Entries on locating words and elements:
[BEGIN]

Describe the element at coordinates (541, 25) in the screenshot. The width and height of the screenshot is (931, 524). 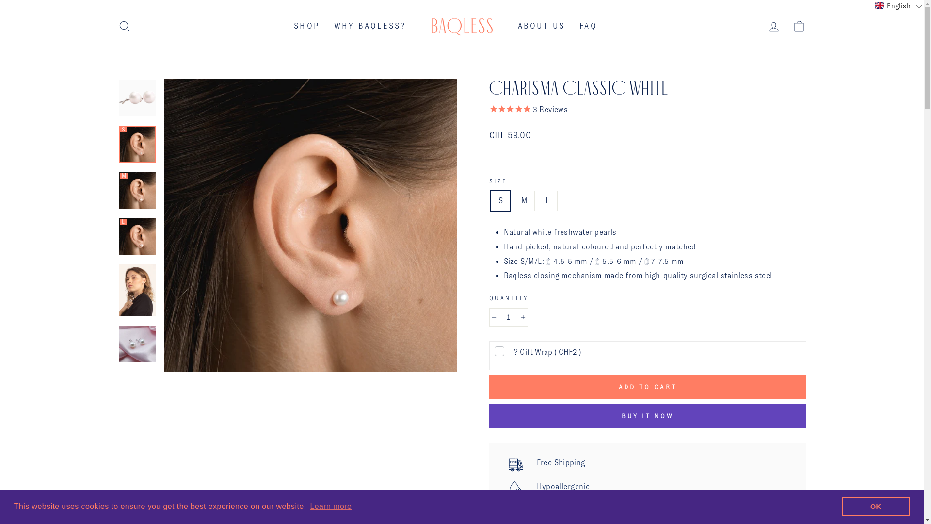
I see `'ABOUT US'` at that location.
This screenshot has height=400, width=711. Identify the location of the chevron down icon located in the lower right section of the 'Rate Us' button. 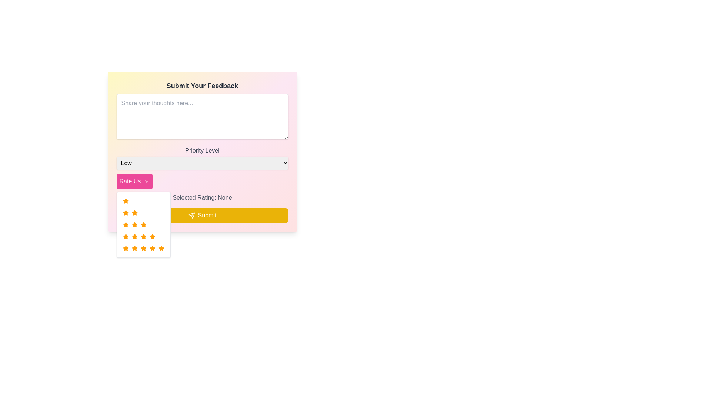
(147, 181).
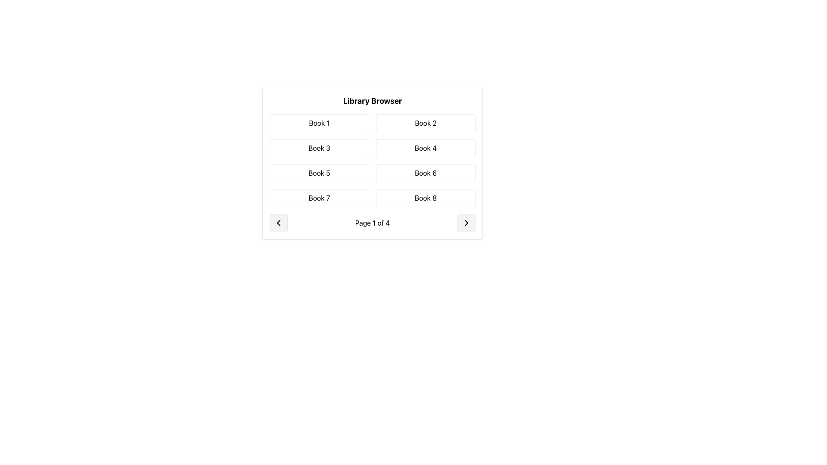  Describe the element at coordinates (319, 198) in the screenshot. I see `the 'Book 7' button located in the fourth row and first column of the grid layout, just under 'Book 5'` at that location.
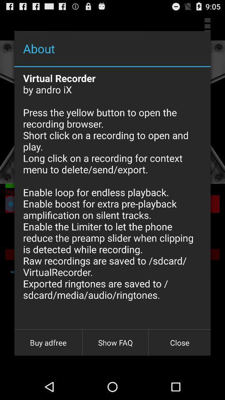  I want to click on the icon to the right of the show faq icon, so click(179, 342).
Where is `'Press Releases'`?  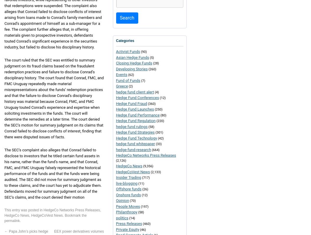 'Press Releases' is located at coordinates (128, 223).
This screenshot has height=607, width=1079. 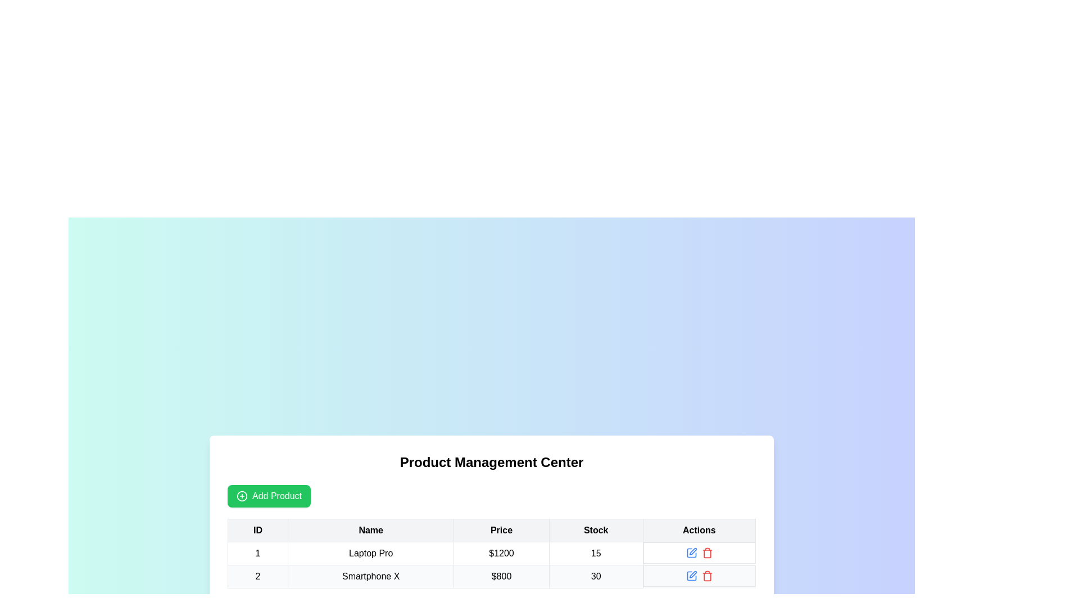 What do you see at coordinates (595, 531) in the screenshot?
I see `the Table Header Cell displaying 'Stock', which is the fourth column header in the table, positioned between 'Price' and 'Actions'` at bounding box center [595, 531].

[END]

What is being asked:
Update the records from the line with "This screenshot has height=400, width=711." to the line with "(147, 181).", replacing "chevron" with "caret" and leaving everything else unchanged. Give only those lines, and leave the pictures out.

Task result:
This screenshot has height=400, width=711. Identify the location of the caret down icon located in the lower right section of the 'Rate Us' button. 
(147, 181).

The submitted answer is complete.